The 1906 earthquake was likely a fluke, the perfect alignment of conditions that allowed 300 miles of the San Andreas Fault — from northern Mendocino County to San Juan Bautista — to release its pent-up pressure. This massive shaking kept the area unusually calm for a century, Schwartz said.

“Eventually, there should be more clusters,” Burgmann said.

The scientists based their prediction on the historical record, which shows a cluster of quakes shook the Bay Area from 1690 to 1776. At least six earthquakes, ranging from 6.3 to 7.7 magnitude, rattled the region’s major faults during that period, Schwartz said.

The cumulative release of energy from the quakes roughly equals that of the 1906 earthquake, Schwartz said.

“This is a summary of a tremendous amount of work,” said Greg Beroza, a Stanford seismologist who was not involved with the study.

Previously, other scientists had scoured the records kept by the Franciscan missionaries at San Francisco’s Mission Dolores starting in 1776, Schwartz said. He called the Spanish missionaries “the first seismographers.” They described the rumblings in their records, allowing scientists to assess the earthquake’s strength by extrapolating from the amount of damage the Franciscans described.

Scientists dated the earlier quakes by digging trenches and calculating the age of charcoal or other organic materials found several feet below the surface, Schwartz said.
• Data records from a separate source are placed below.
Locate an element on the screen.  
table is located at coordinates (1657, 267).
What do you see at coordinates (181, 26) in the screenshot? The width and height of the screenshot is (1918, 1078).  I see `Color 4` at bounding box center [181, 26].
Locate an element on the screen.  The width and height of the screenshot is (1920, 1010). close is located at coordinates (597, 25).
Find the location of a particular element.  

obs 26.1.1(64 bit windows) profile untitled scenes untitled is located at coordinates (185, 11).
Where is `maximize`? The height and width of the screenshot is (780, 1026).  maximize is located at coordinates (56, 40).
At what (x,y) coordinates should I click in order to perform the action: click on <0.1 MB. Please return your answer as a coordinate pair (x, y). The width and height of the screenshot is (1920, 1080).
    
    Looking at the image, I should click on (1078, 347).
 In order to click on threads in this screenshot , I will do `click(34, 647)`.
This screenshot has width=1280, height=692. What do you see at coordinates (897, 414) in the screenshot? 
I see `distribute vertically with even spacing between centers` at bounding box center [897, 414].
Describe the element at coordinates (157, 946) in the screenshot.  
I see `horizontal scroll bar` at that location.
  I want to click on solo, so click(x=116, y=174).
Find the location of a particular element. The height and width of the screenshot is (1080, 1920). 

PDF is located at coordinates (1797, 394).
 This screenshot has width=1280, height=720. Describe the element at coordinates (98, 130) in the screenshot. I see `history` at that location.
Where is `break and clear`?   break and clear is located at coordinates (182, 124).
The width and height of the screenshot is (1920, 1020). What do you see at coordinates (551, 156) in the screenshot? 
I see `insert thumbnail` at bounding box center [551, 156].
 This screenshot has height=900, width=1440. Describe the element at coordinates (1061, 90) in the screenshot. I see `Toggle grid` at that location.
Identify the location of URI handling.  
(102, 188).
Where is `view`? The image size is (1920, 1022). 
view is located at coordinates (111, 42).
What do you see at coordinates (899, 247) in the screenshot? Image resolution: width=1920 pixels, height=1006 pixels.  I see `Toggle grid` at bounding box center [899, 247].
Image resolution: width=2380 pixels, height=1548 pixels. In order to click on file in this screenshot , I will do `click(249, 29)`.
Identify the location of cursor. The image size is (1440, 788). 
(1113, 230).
This technique misses small or deep earthquakes, which don’t break the surface.

Although the scientists predict a group of tremors, rather than just a single, large earthquake, they admit the future could surprise them. The Bay Area has a 63 percent chance of one of more large earthquakes before 2036, according to estimates released in 2008 by the Working Group on California Earthquake Probabilities, a coalition of state, federal and academic geologists.

The USGS study provides a useful framework to plan for the future, said Thorne Lay, an earth scientist at UC Santa Cruz, who was not involved in the study.

Schwartz said he hopes to look back even farther than 1600 to more fully understand the Bay Area’s seismic history — and its future.

“The key question is when are we going to come out of the shadow, when are we going to go back to normal?” Burgmann asked.